新生 VDI 登場! WVD ARM とは?

WVD ARM とは、既存のPowerShellベースのWVDから、Azure Portal に対応した新しいWindows Virtual Desktopを指します。
※便宜上、PowerShell WVD=WVDv1、WVD ARM=WVDv2 と呼ぶことにします。

Azure Portal に対応したという事なので、
必要な構成、接続の流れ、配信方法、負荷分散、ライセンスなどに変更はありません。

詳細はこちら
マイクロソフト純正 VDI 登場! Windows Virtual Desktop とは?

とはいえ!
WVDv1から、いくつかの追加機能があるので、主な違いについて見ていきたいと思います。

[WVDv2 の主な追加機能]

①サブスクリプション登録に変更
②Azure Portalから構築が可能
③エンタープライズアプリケーションが不要
④MetaDataを保存するリージョンが選択可能
⑤SessionHost作成時に、グローバル管理者アカウントが不要
⑥ユーザー登録時に、グループでの登録が可能
⑦Workspace機能が追加
⑧Host Pool内の[Desktop/RemoteApp]に対して、同一UPNが登録可能
⑨Azure Portalから、RemoteApp設定が可能
⑩Azure Portalから、ユーザーの接続状況を確認可能
⑪Azure Portalから、RDPカスタム設定が可能
⑫エージェントレスでのログ出力が可能
⑬RBACによる、管理権限割り当てが可能


①サブスクリプション登録に変更

WVDv1では、AzureAD TenantをWVD Managed環境と紐付けていましたが、
WVDv2では、SubscriptionをWVD Managed環境と紐付けるように変更となりました。

【全体構造】 ※MetaData
Subscription:WVD利用のAzureAD配下であるSubscriptionを指定する必要がある。
Host Pool:仮想マシンが配置されるプール。1つのWorkspaceに所属可能
Workspace:WVD Clientに表示するグループ化機能。複数のHostPoolに所属可能
Application Group:デスクトップ/アプリケーション配信用グループ
Desktop:デスクトップ配信用、仮想マシン
RemoteApp:アプリケーション配信用、仮想マシン
UPN:ユーザーアカウント ※WVD利用のAzureADに同期されている必要がある


②Azure Portalから構築が可能

Azure Portal より作成可能となりました。PowerShellは不要です。


③エンタープライズアプリケーションが不要

[Windows Virtual Desktop] [Windows Virtual Desktop Client]の作成が不要になりました


④MetaDataを保存するリージョンが選択可能

ね。
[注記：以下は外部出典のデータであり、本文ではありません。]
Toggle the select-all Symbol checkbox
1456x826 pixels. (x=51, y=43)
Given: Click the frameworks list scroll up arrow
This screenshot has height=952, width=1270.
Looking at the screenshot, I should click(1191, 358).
できるでしょ~





⑤SessionHost作成時に、グローバル管理者アカウントが不要

サブスクリプション登録に変更されたので、”グローバル管理者”の入力項目が無いのです。


⑥ユーザー登録時に、グループでの登録が可能

わかりにくいですが、”WVD_Users”はグループなのです。


⑦Workspace機能が追加

配信グループを作成できるようになりました。


⑧Host Pool内の[Desktop/RemoteApp]に対して同一UPNが登録可能

1つのHost Poolから、デスクトップ配信/アプリケーション配信を、1人のユーザーに対して行えるようになりました。
※WVDv1の場合、デスクトップ配信用Host Pool、アプリケーション配信用Host Poolという具合に分ける必要がありました。


⑨Azure Portalから、RemoteApp設定が可能

アプリケーションの指定まで可能 ※WVDv1は、PowerShellで可能


⑩Azure Portalから、ユーザーの接続状況を確認可能

Log off / Disconnect も可能  ※WVDv1は、PowerShellで可能


⑪Azure Portalから、RDPカスタム設定が可能

Host Pool単位で実施可能 ※WVDv1は、PowerShellで可能





⑫エージェントレスでのログ出力が可能

[Host Pools][Application Groups][Workspaces]でログの出力が可能


⑬RBACによる、管理権限割り当てが可能

[Host Pools][Application Groups][Workspaces]の単位で「RBAC」設定が可能


最後に

WVDv1とWVDv2の違いについて見てきましたが、もう一つ重要なお話があります。
このWVDv1 / WVDv2 に互換性はありません。

移行パスが用意されるので、詳細が分かり次第、追記致します。

WVD Clientからは、v1/v2どちらから配信されていても利用することが可能です。
※設定不要で意識する必要はありません。